Questa settimana anche un’altra azienda tecnologica cinese, Baidu – famosa per l’omonimo motore di ricerca –, ha avviato una nuova unità per i veicoli elettrici, in collaborazione con la società automobilistica privata Zhejiang Geely Holding Group.

Ancora, lo scorso novembre l’impresa di trasporti Didi Chuxing ha lanciato una berlina elettrica assieme a BYD, il principale produttore di veicoli elettrici in Cina.

LA RICERCA DI NUOVI DATI PERSONALI

Le Tu, amministratore delegato della società di consulenza Sino Auto Insights, ha detto al Nikkei che le compagnie tecnologiche già dispongono di moltissimi dati sui consumatori e conoscono molte delle loro abitudini: dove preferiscono mangiare, dove fanno acquisti, dove vanno. Ma ancora non sanno “cosa facciamo mentre stiamo guidando”: se si garantiranno l’accesso anche a quei dati, combinandoli con quelli già in loro possesso, potranno “anticipare i nostri bisogni e sviluppare servizi e prodotti di cui sanno che abbiamo necessità”.

ANCHE FOXCONN

Ad entrare nel settore dei veicoli elettrici è stata anche Foxconn, importante produttore taiwanese di componentistica tecnologica; tra i suoi clienti ci sono Apple, Tesla e BMW. Mercoledì scorso ha annunciato la formazione di una joint venture con Geely (con una quota del 50 per cento ciascuno) per l’assemblaggio di automobili, la produzione di componenti e di sistemi di controllo elettronici e la gestione delle filiere.

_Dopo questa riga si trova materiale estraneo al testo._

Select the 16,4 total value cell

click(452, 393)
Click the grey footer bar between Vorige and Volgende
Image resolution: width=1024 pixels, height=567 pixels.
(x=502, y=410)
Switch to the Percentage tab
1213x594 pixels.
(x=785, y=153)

GLI OBIETTIVI DEL GOVERNO CINESE

Sullo sfondo di tutti questi movimenti industriali c’è la volontà del governo cinese di aumentare la quota delle vendite di automobili elettriche, che entro il 2025 dovranno rappresentare il 20 per cento del totale.

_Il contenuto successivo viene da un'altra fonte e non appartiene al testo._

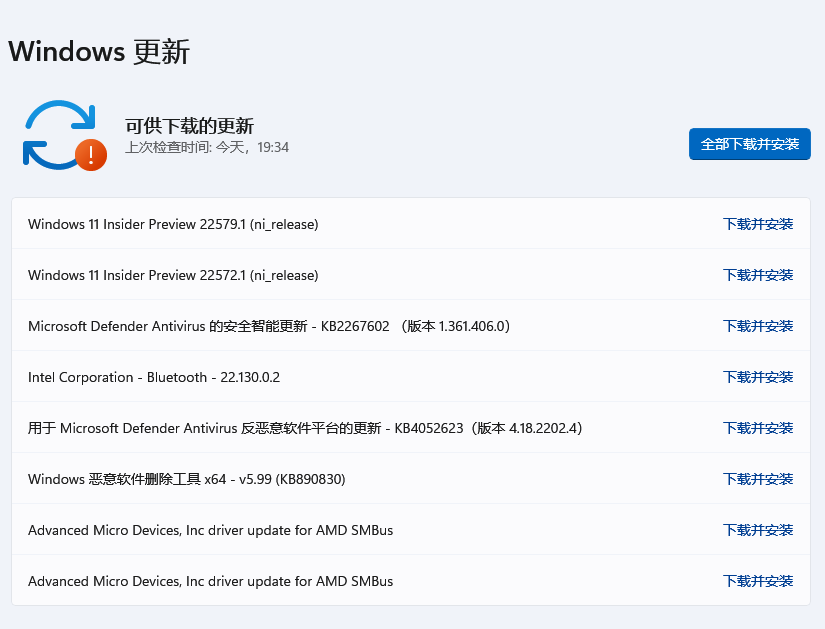Click the 上次检查时间 timestamp text

(x=207, y=147)
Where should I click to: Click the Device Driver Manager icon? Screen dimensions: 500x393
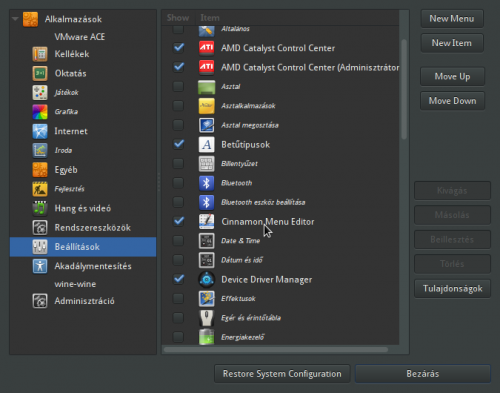click(206, 279)
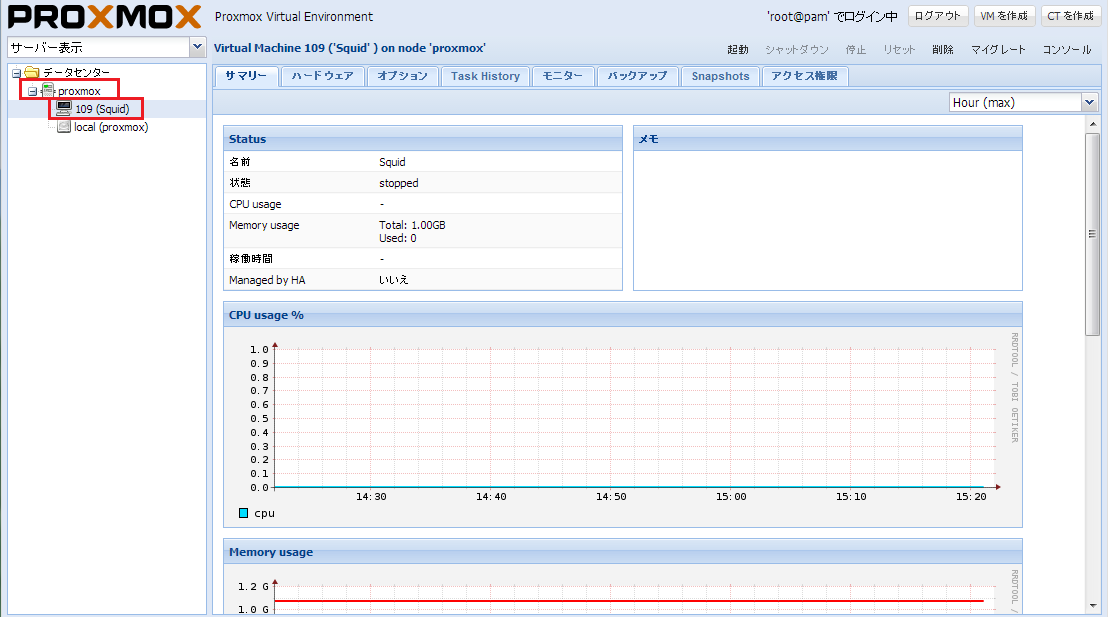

Nel 2020 le vendite di veicoli a nuove energie nel paese (un termine che racchiude le automobili a batterie, le ibride plug-in e quelle a celle a combustibile) sono cresciute dell’11 per cento, arrivando a 1,36 milioni. In totale sono state vendute 25,3 milioni di automobili, con un calo del 2 per cento rispetto al 2019.

LA SFIDA A TESLA

Ma c’è anche, scrive il Nikkei Asia, l’intenzione delle compagnie tecnologiche asiatiche di competere con la statunitense Tesla – che può contare su un brand molto forte – per il dominio sul mercato automobilistico più grande del mondo.

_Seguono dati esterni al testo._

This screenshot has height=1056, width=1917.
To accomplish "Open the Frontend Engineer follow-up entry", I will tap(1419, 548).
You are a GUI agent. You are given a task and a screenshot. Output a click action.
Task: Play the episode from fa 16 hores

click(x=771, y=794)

L’azienda fondata da Elon Musk ha fatto il suo ingresso in Cina alla fine del 2013. Nella prima metà del 2020 è diventata la principale venditrice di veicoli elettrici nel paese: 50mila le unità vendute e una quota di mercato arrivata al 21 per cento. Al raggiungimento dell’ottimo risultato ha contribuito innanzitutto la Model 3, una berlina prodotta direttamente a Shanghai dal prezzo – il modello base – di 270mila yuan, circa 39mila dollari.